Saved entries
#####

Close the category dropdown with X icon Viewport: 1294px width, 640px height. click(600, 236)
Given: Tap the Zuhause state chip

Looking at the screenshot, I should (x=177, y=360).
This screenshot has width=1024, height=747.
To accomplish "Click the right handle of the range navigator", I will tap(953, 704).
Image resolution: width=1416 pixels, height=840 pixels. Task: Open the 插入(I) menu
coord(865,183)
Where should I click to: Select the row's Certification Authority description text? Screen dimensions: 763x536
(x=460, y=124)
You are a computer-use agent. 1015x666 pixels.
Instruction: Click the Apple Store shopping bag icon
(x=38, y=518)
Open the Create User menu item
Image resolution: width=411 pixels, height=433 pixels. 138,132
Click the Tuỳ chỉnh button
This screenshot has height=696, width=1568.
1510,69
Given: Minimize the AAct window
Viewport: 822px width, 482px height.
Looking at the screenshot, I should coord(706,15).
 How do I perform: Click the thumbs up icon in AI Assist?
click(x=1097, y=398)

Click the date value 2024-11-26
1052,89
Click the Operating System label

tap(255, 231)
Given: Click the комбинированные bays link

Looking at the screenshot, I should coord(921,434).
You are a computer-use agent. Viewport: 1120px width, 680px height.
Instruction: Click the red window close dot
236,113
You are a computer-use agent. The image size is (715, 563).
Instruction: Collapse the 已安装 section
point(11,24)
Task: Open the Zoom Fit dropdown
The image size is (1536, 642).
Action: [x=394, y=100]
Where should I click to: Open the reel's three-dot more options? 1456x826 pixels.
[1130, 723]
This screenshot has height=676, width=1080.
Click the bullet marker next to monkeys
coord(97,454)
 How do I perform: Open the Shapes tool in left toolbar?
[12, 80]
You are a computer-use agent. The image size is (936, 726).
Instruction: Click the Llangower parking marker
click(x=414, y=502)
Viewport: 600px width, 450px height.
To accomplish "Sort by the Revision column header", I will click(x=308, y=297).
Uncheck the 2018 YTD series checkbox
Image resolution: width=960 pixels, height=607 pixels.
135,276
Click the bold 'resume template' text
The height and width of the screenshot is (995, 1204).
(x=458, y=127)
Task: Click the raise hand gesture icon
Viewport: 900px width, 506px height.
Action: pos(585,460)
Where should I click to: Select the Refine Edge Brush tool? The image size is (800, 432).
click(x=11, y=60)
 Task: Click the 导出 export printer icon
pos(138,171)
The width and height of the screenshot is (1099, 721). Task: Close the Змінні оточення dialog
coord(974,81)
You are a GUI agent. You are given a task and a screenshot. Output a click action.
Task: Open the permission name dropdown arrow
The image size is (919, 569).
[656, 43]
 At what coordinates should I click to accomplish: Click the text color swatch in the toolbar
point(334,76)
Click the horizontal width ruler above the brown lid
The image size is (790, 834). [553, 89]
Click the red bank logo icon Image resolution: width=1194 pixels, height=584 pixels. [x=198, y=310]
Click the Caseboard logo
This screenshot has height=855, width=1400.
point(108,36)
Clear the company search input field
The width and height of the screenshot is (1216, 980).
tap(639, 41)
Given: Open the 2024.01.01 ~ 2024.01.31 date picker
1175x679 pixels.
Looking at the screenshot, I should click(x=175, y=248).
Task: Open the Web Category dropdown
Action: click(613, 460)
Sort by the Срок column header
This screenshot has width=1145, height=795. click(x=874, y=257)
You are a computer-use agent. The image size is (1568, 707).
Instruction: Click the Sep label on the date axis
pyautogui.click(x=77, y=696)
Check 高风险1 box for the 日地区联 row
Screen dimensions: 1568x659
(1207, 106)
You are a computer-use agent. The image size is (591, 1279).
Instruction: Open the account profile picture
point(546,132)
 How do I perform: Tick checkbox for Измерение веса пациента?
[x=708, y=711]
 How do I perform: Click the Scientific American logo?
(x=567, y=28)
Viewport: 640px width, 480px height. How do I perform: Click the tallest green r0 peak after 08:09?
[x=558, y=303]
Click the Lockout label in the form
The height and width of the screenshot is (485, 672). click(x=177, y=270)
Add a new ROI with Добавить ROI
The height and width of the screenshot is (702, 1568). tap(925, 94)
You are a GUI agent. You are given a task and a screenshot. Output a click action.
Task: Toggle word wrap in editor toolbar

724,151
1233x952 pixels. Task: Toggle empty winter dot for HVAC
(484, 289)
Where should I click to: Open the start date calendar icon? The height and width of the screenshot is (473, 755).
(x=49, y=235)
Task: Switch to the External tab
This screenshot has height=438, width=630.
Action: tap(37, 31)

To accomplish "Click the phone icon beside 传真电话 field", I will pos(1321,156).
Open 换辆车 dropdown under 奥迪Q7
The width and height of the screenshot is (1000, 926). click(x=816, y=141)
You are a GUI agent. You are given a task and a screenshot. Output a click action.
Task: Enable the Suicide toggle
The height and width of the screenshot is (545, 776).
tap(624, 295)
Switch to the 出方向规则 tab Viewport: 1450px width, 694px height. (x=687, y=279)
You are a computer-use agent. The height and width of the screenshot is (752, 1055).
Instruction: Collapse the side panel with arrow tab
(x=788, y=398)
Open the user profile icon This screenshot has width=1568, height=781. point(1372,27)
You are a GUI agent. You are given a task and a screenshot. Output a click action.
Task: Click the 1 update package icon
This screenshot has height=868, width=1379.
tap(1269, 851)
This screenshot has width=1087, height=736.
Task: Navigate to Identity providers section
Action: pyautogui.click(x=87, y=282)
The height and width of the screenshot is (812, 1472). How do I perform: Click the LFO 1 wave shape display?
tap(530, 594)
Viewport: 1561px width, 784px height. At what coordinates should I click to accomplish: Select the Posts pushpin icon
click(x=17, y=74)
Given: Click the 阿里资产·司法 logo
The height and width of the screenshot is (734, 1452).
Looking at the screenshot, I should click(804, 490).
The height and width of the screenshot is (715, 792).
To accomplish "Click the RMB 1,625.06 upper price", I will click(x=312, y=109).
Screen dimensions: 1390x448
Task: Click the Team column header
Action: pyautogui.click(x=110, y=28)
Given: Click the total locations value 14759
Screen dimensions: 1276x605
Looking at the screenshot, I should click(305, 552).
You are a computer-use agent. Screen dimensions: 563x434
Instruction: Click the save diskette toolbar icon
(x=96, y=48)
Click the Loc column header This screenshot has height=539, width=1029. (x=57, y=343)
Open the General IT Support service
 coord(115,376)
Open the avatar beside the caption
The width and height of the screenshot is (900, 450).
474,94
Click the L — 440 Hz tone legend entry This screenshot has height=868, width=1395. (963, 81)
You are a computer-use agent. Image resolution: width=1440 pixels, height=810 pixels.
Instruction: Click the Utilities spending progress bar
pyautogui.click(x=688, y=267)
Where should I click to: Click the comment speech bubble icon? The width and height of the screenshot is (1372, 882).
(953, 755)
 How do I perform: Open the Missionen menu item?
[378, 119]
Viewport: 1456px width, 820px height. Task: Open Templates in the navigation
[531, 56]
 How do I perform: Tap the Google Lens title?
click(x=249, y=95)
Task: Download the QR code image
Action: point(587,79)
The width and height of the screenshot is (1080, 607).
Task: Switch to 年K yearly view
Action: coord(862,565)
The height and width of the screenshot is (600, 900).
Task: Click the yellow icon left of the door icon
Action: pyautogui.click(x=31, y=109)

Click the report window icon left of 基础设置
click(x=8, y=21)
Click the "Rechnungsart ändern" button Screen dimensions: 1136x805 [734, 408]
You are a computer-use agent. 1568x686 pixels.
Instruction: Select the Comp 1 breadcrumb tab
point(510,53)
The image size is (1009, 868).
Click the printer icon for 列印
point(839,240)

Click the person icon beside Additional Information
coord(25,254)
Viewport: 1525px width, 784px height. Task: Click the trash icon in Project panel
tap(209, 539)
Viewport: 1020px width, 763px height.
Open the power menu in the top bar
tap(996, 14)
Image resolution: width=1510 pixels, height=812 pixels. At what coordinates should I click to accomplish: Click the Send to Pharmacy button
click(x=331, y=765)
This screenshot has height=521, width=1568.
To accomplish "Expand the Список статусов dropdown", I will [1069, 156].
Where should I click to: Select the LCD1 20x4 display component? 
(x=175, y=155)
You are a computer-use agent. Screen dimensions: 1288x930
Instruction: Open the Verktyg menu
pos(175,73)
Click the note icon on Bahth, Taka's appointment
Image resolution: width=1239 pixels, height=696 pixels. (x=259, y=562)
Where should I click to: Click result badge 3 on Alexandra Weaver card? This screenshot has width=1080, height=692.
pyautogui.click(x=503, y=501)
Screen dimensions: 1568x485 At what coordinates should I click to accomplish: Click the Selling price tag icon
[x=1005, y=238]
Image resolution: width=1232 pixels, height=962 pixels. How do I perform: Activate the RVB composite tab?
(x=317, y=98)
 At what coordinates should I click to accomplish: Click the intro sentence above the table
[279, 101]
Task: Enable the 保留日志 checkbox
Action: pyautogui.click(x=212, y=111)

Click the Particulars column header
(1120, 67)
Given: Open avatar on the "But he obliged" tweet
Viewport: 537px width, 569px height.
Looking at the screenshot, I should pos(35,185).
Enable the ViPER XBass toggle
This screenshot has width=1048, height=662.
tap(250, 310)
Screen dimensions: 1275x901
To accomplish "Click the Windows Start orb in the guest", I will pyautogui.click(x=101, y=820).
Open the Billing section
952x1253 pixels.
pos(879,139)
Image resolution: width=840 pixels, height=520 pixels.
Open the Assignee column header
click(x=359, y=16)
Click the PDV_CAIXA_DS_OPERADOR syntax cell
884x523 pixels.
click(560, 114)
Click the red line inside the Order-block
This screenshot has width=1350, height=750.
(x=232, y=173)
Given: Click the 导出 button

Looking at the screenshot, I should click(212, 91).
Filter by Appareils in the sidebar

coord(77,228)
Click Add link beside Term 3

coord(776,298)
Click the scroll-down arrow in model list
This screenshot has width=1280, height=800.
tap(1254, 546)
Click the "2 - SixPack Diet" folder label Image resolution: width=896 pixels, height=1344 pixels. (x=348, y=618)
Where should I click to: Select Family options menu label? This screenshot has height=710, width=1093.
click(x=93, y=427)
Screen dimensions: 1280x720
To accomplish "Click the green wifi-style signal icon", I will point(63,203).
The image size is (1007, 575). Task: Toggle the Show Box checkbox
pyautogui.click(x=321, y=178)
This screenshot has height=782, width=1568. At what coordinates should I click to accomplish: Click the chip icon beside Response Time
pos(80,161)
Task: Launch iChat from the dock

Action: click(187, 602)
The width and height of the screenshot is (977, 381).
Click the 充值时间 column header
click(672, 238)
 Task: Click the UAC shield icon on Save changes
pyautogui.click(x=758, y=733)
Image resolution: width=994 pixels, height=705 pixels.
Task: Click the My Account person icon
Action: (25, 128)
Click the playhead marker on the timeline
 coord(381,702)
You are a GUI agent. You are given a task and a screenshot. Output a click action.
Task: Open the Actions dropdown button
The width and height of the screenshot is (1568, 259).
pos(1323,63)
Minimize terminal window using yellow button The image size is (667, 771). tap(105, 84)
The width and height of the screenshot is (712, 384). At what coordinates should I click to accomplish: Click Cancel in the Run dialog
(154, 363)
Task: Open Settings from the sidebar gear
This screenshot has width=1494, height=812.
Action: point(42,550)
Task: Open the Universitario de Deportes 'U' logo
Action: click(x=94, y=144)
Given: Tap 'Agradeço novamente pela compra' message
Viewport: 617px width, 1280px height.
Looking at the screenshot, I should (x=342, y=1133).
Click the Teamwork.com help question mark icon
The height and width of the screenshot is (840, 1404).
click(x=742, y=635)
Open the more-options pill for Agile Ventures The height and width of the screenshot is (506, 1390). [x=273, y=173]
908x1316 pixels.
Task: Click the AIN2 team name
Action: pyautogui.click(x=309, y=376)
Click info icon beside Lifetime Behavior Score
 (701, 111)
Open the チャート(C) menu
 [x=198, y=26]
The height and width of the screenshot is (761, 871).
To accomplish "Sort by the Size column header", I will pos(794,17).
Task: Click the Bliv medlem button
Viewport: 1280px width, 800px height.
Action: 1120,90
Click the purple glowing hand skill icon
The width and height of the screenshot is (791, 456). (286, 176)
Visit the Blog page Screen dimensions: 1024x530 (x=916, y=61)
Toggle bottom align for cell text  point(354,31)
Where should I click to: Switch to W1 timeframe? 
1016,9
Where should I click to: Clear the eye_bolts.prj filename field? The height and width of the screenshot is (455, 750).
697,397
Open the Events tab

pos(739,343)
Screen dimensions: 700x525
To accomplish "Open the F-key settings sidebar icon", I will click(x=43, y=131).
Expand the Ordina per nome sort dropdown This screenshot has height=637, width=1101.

#####

- **Work order**
Extract from the data every line where "computer" shows up.

- **Your response**
You are a computer-use agent. 1015x666 pixels.
You are a computer-use agent. Viewport: 1120px width, 680px height.
You are a computer-use agent. The image size is (715, 563).
You are a computer-use agent. The image size is (936, 726).
You are a computer-use agent. The image size is (1568, 707).
You are a computer-use agent. The image size is (591, 1279).
You are a computer-use agent. The height and width of the screenshot is (752, 1055).
You are a computer-use agent. Screen dimensions: 563x434
You are a computer-use agent. Image resolution: width=1440 pixels, height=810 pixels.
You are a computer-use agent. 1568x686 pixels.
You are a computer-use agent. Screen dimensions: 1288x930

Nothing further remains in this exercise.